> [Given text]:

Vantage Point
April 4, 2014, by Sarah Douglas
“Once upon a time, I found myself at the edge of what I knew… Share with someone the rest of the story”
Just one of the questions the Point People asked guests to consider at a recent evening event that overflowed with dialogue, common ground and connecting.
From what I could hear, the answer for most who made their way into the kitchen of the 18th Century house and curiosity shop in which our salon was hosted, was that they regularly reached the precipice of what they knew. And although standing at this internal cliff edge felt pretty uncomfortable, it also served multiple functions – as a humbling acknowledgement of limitations, or a motivator that replenishes the thirst for knowledge encouraging one to learn and discover wider and deeper. It was striking how many discussed major challenges and shifts that had occurred at this edge in terms of their personal rather than professional lives, revealing the extent to which the personal learning curve was responsible for shaping external decisions and pathways.

> [Required action]: Copy everything from "Vantage Point" down to "ground and connecting." in the Vantage Point piece, swapping "guests" for "visitors".

> [Screenshot grounding data]:
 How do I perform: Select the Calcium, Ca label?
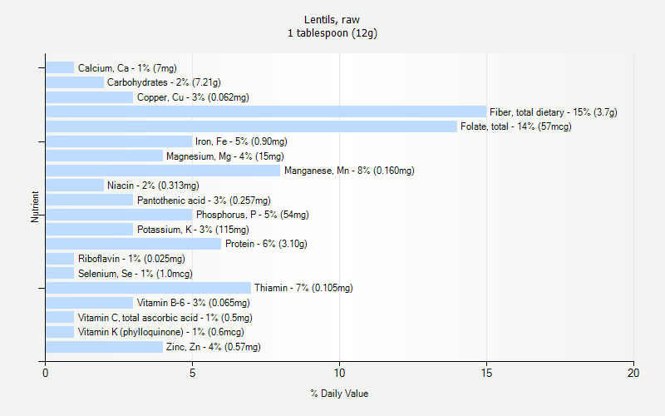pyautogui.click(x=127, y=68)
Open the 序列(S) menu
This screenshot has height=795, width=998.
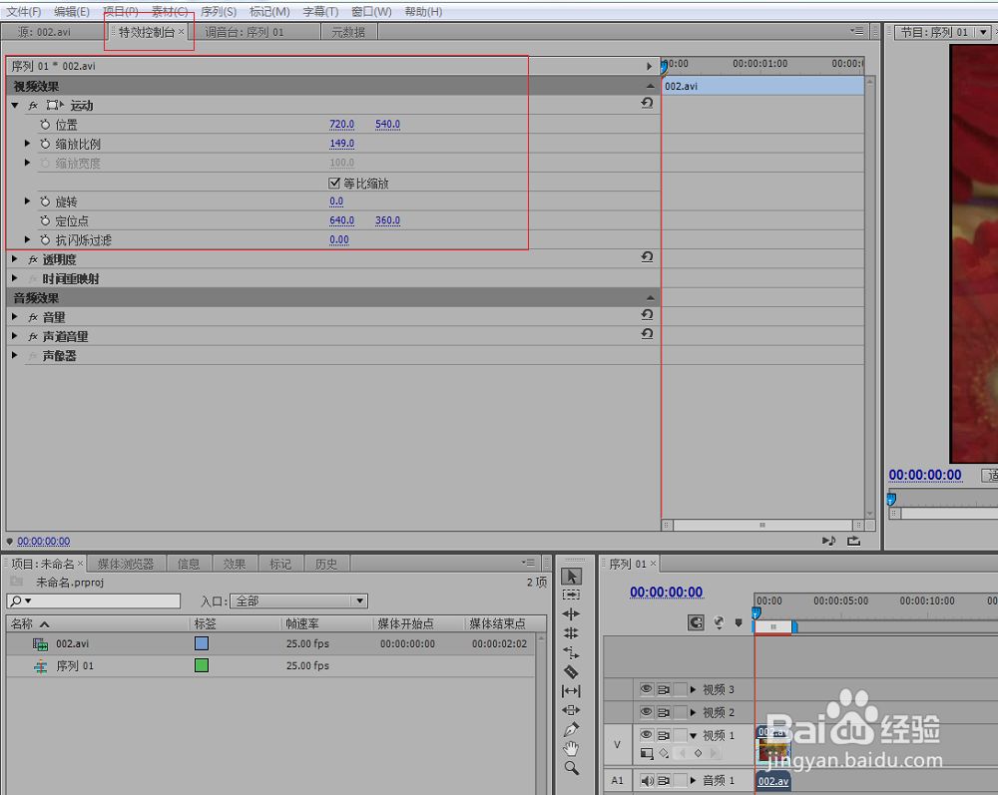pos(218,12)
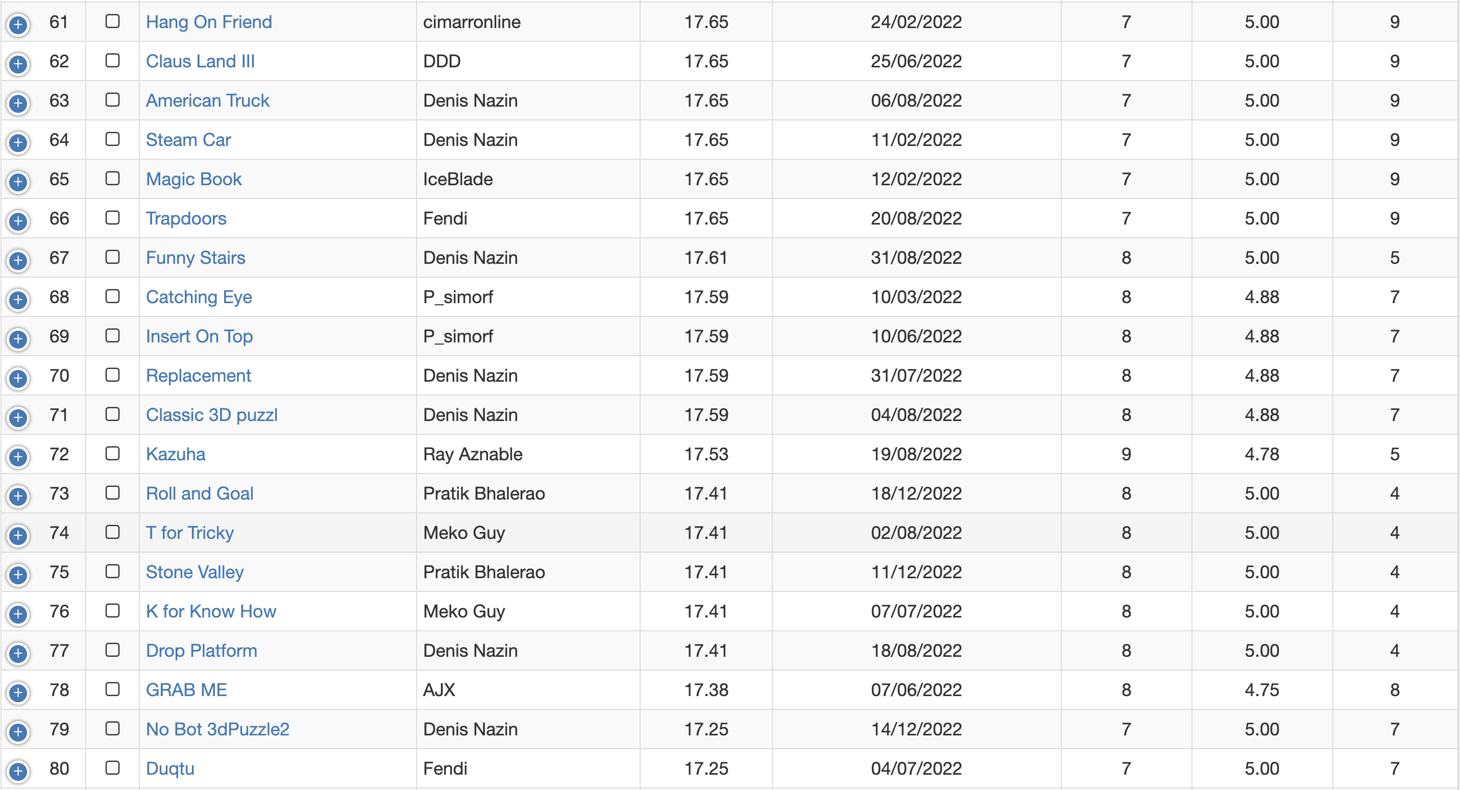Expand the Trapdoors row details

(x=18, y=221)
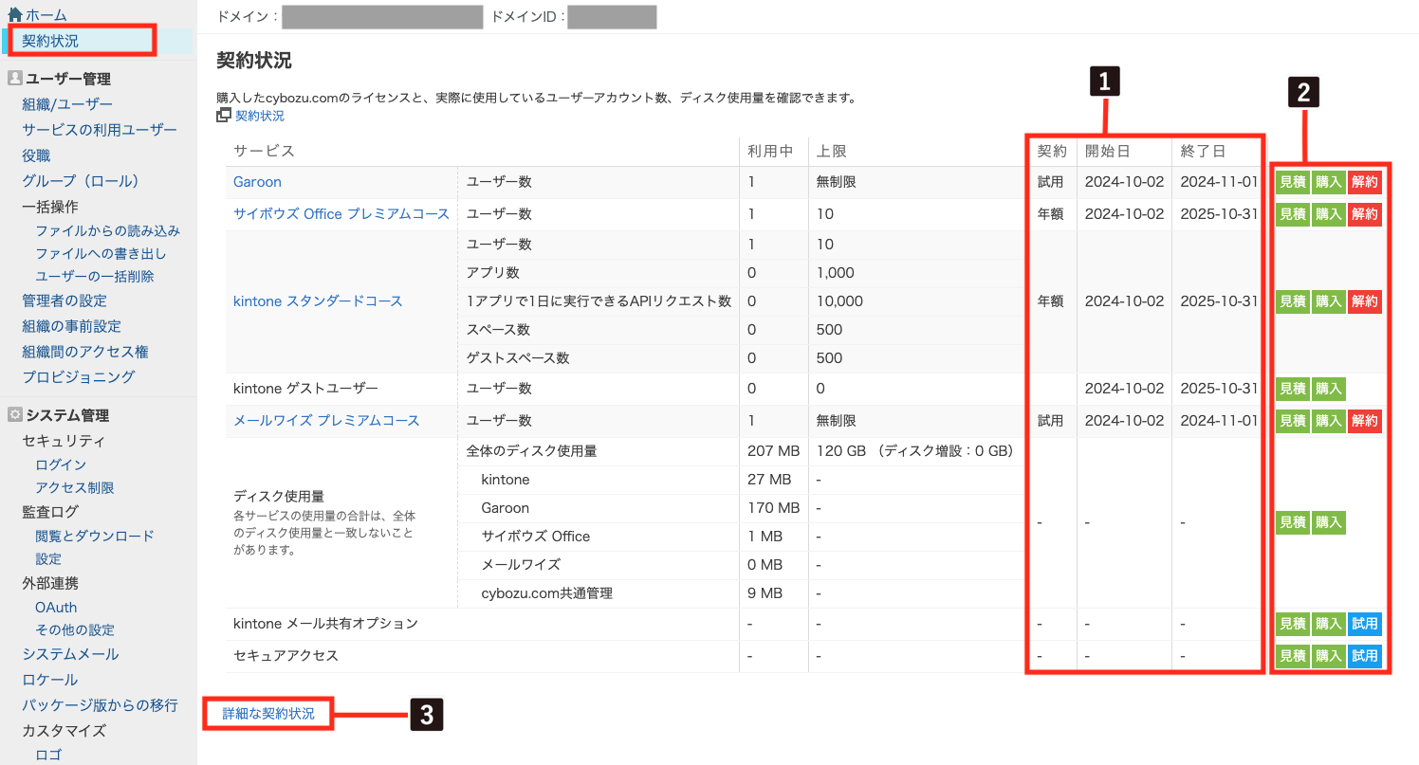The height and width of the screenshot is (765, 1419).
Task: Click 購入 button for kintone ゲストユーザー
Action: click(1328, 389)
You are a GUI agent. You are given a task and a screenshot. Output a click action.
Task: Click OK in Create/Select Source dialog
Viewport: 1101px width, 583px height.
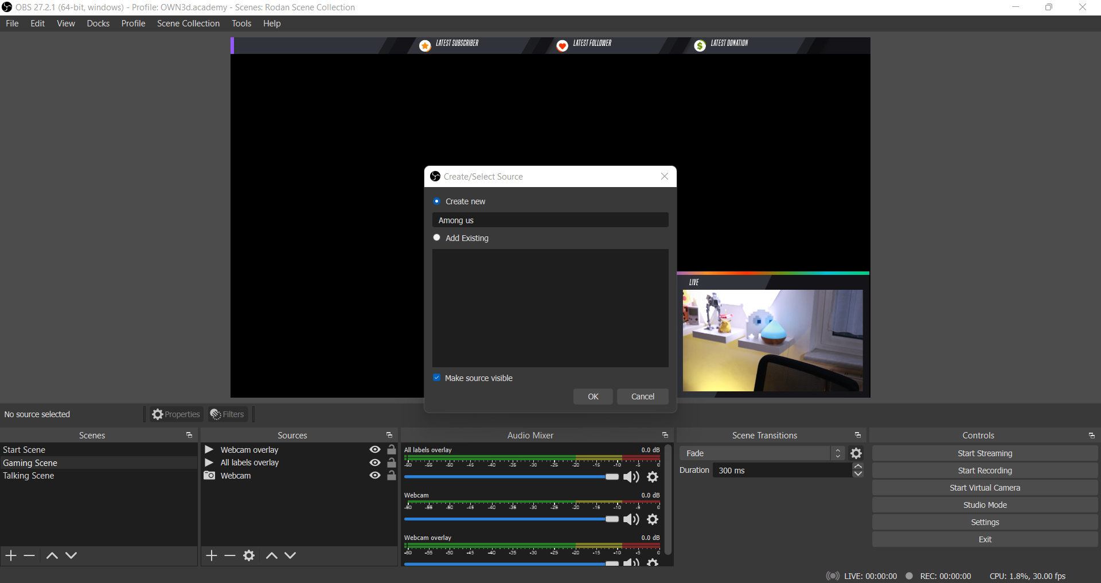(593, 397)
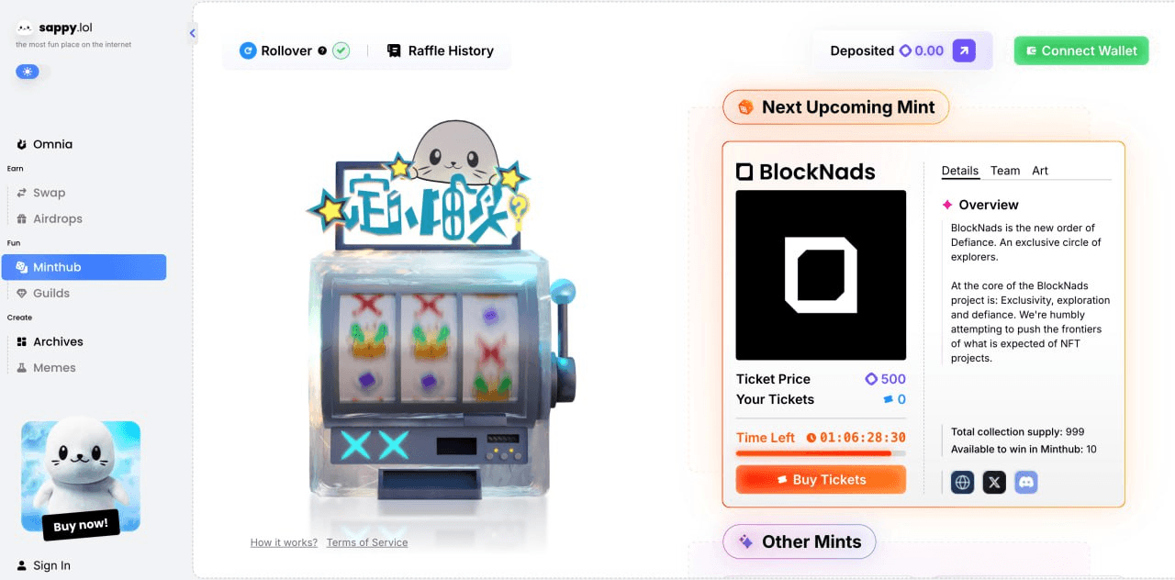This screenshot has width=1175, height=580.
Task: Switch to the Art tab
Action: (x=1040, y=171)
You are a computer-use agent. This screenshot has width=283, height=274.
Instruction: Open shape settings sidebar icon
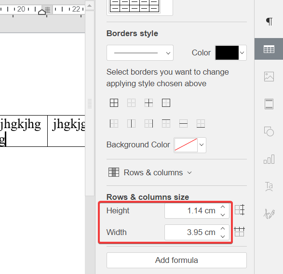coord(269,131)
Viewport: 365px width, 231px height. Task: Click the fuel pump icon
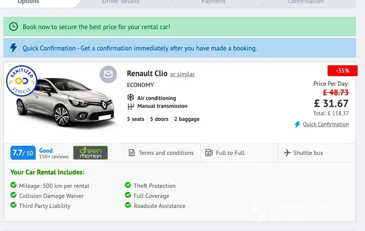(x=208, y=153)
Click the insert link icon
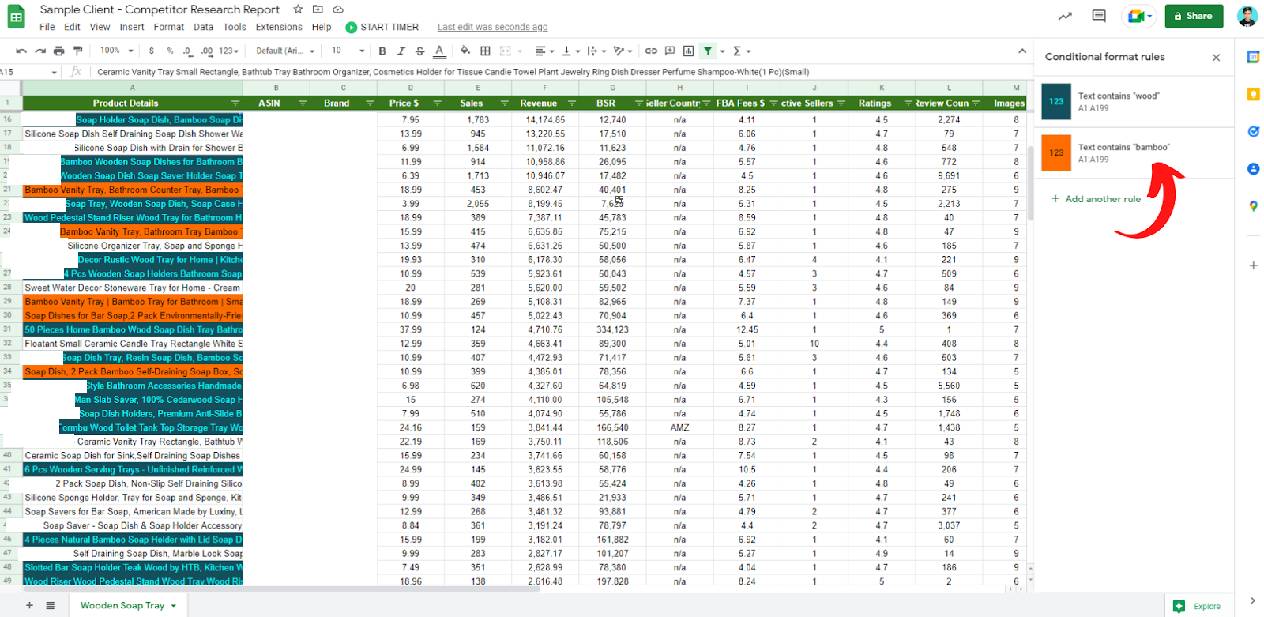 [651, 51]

> [Task result]:
Vantage Point
April 4, 2014, by Sarah Douglas
“Once upon a time, I found myself at the edge of what I knew… Share with someone the rest of the story”
Just one of the questions the Point People asked visitors to consider at a recent evening event that overflowed with dialogue, common ground and connecting.